In 1970, seven years after my own recovery, I decided to leave my husband. It was very difficult, but I felt that if I stayed, the stress would lead me back to drinking, and then we would all be destroyed. There were times when two or three children were in some crisis simultaneously, and after the separation things got even worse. The two middle boys ran away and there was continuous acting out from all of them with drugs and alcohol. They had the feeling that I was deserting their father, and my husband, who could never admit that he was an alcoholic, promoted that idea. Because of his drinking and gambling, his business went down the tubes. He was broke and living in a furnished room when he died in 1978.

I realized I would have to go to work soon after our separation. My husband was not paying support or alimony, and I was in debt up to my ears, living in a large house that I could not unload. By this time I had spent years going to all sorts of self-help groups; so I decided to become a counselor myself. My first job was at South Oaks Hospital in Amityville, Long Island as a counselor in a detoxification unit. It paid $150 a week, which didn’t even cover the food bill, but I had to get some experience. I stayed at South Oaks for seven years until I was contracted by Gracie Square Hospital to design a treatment program in 1980. That was the beginning of Breakthrough Concepts.

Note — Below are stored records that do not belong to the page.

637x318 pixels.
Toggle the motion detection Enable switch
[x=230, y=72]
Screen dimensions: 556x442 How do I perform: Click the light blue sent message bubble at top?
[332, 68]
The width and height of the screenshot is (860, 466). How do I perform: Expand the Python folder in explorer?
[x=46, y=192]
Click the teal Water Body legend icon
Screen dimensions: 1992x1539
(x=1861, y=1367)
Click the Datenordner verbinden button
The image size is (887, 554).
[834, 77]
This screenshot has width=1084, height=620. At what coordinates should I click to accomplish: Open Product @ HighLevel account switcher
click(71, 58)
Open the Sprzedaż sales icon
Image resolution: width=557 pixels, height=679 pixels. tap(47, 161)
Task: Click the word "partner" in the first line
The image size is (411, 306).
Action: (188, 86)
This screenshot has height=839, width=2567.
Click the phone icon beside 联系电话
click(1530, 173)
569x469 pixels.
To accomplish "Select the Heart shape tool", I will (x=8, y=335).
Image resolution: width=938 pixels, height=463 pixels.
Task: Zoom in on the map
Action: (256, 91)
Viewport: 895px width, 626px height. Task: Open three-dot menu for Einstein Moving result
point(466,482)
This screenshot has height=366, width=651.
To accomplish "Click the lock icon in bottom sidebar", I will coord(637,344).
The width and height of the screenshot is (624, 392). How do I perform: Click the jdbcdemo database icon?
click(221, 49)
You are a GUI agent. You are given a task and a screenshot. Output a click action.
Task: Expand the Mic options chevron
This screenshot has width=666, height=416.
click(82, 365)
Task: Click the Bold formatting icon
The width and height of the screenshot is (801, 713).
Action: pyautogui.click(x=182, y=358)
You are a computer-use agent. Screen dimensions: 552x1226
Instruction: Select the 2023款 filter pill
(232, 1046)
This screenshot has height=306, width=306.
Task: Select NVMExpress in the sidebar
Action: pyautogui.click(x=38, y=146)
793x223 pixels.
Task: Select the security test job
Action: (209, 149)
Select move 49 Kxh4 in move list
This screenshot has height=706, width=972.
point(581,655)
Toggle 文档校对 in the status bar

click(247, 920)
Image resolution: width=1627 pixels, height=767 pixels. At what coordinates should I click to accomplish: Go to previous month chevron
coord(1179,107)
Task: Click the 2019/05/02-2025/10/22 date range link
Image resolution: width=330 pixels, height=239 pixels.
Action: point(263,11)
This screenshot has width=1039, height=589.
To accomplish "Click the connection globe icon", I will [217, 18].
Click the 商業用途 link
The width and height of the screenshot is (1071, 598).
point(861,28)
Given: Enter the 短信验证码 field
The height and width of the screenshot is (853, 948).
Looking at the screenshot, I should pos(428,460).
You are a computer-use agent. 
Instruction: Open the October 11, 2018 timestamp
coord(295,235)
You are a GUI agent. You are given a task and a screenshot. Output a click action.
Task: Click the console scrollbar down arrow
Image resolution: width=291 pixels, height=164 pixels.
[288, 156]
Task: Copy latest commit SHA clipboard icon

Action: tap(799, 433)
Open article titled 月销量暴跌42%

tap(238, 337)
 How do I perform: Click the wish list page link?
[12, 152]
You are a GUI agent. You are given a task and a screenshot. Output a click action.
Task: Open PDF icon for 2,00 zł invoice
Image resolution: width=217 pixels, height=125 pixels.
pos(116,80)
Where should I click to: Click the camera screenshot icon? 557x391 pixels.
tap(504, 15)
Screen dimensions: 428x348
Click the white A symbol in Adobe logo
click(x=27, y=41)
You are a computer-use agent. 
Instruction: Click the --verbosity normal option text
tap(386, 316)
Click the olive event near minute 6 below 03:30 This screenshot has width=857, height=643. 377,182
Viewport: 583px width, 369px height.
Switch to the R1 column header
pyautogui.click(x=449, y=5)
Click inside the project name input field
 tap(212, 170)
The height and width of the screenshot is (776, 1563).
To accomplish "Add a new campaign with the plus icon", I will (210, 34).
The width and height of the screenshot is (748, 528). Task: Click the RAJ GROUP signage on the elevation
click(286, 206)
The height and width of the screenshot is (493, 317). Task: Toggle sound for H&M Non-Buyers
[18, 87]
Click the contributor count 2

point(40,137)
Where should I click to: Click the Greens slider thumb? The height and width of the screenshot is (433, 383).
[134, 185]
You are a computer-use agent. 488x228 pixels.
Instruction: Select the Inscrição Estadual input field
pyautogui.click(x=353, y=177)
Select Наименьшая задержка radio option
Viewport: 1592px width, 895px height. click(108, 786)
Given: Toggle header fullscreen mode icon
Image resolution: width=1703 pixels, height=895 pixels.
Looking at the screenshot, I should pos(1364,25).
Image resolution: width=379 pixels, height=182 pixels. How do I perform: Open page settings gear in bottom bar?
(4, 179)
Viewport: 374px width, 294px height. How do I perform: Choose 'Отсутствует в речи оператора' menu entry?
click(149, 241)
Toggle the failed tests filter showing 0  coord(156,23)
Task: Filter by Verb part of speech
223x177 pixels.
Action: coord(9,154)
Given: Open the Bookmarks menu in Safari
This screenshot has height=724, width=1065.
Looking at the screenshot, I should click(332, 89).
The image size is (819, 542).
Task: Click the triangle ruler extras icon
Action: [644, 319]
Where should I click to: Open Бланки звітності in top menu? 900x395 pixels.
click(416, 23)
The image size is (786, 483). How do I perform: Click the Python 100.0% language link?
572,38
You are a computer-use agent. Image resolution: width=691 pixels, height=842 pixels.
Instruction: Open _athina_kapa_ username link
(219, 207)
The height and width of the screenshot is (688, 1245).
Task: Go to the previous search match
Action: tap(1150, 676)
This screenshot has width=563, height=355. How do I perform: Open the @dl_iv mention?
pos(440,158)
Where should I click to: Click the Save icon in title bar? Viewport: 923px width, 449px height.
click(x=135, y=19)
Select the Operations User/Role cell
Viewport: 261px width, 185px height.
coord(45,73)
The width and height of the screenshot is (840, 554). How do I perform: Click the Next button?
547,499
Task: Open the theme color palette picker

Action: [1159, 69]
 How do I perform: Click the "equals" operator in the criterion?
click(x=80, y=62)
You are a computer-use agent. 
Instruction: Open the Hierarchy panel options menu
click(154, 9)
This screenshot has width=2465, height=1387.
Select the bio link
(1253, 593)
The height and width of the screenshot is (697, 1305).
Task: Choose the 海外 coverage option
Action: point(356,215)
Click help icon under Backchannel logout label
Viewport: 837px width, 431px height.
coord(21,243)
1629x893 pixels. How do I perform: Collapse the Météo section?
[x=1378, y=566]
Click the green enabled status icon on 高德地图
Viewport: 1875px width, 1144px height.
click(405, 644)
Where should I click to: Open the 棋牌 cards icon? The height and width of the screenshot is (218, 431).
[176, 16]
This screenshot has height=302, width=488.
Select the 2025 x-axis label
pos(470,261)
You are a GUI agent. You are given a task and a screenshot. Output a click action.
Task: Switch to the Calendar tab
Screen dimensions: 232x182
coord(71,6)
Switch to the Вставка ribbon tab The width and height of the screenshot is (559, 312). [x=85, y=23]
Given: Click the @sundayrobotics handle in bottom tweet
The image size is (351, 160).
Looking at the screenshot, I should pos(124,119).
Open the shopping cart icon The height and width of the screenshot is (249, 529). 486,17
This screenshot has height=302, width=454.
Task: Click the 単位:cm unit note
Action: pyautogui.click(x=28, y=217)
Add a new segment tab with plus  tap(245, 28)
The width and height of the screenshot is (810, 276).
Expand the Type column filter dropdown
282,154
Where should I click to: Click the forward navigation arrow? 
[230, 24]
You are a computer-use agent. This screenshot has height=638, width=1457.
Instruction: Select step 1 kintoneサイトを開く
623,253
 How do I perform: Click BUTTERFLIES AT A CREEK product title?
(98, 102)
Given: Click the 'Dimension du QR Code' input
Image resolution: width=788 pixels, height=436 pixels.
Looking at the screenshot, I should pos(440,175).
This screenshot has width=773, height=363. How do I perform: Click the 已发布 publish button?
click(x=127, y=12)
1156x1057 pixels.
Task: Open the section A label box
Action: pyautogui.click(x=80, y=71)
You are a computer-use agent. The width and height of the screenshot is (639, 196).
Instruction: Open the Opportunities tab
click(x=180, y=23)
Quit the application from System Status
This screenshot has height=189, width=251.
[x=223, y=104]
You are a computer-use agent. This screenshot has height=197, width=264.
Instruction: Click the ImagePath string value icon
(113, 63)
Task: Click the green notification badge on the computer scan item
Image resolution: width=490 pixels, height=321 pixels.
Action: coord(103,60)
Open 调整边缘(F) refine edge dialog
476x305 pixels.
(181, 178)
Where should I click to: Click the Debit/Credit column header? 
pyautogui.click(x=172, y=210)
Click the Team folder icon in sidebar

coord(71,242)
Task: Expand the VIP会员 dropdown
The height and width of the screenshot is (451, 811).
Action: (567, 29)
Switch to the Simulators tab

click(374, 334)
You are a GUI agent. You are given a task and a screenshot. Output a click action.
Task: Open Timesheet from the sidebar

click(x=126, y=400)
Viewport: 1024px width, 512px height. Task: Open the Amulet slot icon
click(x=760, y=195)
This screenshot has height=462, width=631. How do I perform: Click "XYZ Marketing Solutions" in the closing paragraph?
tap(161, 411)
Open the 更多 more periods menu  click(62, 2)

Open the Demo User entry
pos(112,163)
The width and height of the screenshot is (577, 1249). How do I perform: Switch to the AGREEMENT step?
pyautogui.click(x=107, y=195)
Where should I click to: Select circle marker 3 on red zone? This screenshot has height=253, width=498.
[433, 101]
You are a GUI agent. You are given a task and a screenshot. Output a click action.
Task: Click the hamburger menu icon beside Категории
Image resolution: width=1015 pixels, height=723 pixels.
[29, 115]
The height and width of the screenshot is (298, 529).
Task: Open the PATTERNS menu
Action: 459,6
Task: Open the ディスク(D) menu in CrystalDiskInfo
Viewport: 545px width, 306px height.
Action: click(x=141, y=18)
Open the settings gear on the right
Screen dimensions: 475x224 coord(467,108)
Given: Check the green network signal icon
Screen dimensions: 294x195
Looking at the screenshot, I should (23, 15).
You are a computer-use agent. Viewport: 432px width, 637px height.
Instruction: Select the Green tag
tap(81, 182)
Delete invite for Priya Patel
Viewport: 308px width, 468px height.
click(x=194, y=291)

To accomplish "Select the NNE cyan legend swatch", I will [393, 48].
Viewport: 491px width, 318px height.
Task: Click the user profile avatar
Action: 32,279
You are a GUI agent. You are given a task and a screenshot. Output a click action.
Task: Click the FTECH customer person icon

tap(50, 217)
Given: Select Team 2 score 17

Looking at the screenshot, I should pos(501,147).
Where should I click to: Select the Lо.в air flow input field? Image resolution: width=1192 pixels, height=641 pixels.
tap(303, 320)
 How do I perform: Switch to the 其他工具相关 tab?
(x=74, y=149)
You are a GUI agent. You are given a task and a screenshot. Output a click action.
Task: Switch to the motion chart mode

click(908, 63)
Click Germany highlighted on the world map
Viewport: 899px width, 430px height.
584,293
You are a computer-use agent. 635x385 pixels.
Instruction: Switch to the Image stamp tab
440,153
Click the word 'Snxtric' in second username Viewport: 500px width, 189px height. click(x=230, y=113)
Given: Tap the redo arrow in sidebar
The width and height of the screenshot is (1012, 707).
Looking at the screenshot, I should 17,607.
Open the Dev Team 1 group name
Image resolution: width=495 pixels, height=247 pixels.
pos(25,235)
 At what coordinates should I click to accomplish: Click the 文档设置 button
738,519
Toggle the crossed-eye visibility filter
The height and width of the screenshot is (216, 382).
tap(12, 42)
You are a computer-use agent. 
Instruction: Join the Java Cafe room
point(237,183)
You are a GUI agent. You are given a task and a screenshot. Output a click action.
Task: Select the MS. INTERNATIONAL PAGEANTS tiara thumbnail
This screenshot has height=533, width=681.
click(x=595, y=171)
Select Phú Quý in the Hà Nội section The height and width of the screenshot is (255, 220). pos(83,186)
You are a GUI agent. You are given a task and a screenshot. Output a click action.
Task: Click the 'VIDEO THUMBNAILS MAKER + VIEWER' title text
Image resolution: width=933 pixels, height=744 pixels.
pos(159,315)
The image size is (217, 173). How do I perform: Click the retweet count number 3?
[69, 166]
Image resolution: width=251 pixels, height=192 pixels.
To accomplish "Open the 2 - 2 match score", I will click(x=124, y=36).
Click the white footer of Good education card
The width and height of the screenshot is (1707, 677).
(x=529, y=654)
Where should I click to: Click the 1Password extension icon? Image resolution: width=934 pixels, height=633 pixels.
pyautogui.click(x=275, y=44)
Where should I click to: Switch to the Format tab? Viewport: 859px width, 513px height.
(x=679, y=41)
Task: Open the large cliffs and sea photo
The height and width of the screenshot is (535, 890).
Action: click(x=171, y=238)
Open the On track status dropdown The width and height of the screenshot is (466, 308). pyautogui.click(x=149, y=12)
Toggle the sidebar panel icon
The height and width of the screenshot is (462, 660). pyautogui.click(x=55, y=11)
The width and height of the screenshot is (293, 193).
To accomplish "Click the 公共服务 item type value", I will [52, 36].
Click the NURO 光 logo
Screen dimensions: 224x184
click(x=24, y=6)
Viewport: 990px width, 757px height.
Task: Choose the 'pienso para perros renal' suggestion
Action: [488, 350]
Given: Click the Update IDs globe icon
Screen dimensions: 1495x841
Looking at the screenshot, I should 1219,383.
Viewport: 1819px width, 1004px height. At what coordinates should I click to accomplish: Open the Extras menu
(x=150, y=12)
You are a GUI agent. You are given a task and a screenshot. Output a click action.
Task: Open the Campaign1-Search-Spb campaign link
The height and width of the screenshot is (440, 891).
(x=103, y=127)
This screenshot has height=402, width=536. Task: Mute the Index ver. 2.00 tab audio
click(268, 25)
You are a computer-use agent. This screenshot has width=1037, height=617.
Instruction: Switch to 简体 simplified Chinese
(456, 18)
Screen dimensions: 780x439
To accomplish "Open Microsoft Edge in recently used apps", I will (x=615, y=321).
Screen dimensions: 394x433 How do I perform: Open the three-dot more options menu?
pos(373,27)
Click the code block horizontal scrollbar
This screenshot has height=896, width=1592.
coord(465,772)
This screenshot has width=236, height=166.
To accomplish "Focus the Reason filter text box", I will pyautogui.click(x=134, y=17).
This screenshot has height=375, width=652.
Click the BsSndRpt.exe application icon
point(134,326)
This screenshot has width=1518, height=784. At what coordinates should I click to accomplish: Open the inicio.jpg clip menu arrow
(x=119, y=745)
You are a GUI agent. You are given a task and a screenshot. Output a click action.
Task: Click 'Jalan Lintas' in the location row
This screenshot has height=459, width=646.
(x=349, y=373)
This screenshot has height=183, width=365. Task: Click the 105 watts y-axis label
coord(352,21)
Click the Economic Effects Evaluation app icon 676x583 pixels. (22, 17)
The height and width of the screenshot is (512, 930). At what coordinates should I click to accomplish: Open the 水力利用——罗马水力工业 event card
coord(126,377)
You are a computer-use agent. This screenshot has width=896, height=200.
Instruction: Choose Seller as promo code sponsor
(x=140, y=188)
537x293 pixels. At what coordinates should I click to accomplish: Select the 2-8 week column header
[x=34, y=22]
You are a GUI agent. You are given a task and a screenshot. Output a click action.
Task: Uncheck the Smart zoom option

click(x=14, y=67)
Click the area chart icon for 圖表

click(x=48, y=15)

People come to us through their employers. First, patients are detoxified. They also get counseling. After 30 days patients leave the hospital, but treatment continues for a year, sometimes longer. Therapy is also essential for the addict’s family. I learned from my own experience that unless we are able to effect some change in at least one family member, we are not going to be able to provide an atmosphere that the addict is going to thrive in.

Since I’ve been at Gracie Square, each of my four addicted children have become involved in self-help programs. Three of them are also in therapy. Bob, 33, is a sonograph technician and has recovered from both alcohol and drug addiction. Joanne is 31. She married, had a child and then divorced during her drinking. Now recovered and in treatment, she works as a secretary for Planned Parenthood. Last October she remarried and is expecting her second child. Arthur is 29 and a chef. He is married, but still dealing with his alcoholism. Perhaps the most dramatic recovery is Jerry’s, because he started so young. Now 27, he has been straight and sober for 2½ years. Although my oldest and youngest daughters were never abusers, they are both dealing with issues that arise with being raised in an alcoholic family. Several of my children have been involved with Children of Alcoholics programs. Such programs were not available when they were going through their traumas, and they have since proved to be crucial to their recovery.

Initially I felt a lot of guilt about my kids, but I don’t now. They have faced their addictions earlier, and I feel I have been a role model for that. I feel good about myself, and I have an intact family that is well and getting even better. It’s been a tremendous struggle, but it was worth it.